At later dates as trustees died off new ones were appointed. In 1883 a new trust deed was drawn up and the whole procedure put on proper record
"more especially to fix and establish for the future the trust and guardianship of the manor and lordship of Kettlewell to and for such use and uses as were at the time of purchasing the same intended for the benefit of the real owners and proprietors."
"All and every person then or at any time thereafter holding any messuage land, etc. within the manor"
who pays a proportion towards the ancient rent of £17.13.7,
"should have annually from the date thereof in proportion to his or her share of such rent, the rents issues and profits of the said manor."
Thus were created the Trust Lords of Kettlewell, who still look after the affairs of the manor. They were to appoint a gamekeeper, shepherd, barmaster and to hold courts Leet and Baron and to exercise all the duties of lords of the manor.
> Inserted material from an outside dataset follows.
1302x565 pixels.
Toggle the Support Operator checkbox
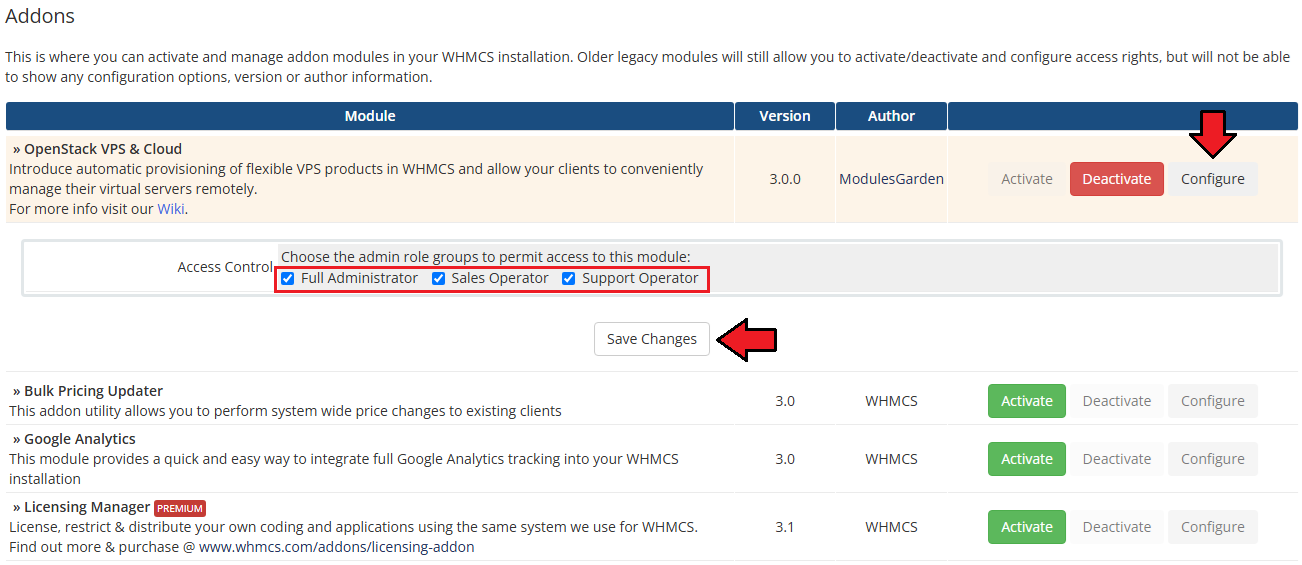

The creation of the Trust Lords effectually changed the status of Kettlewell from that of a dependent semi-mediaeval manor to that of an independent largely self-governing community and so its history falls naturally into two principal sections.
Perhaps life prior to the seventeenth century appears to have gone on in a quiet way with little more for excitement than the markets and fairs, but this view may in fact, only be the result of lack of precise records.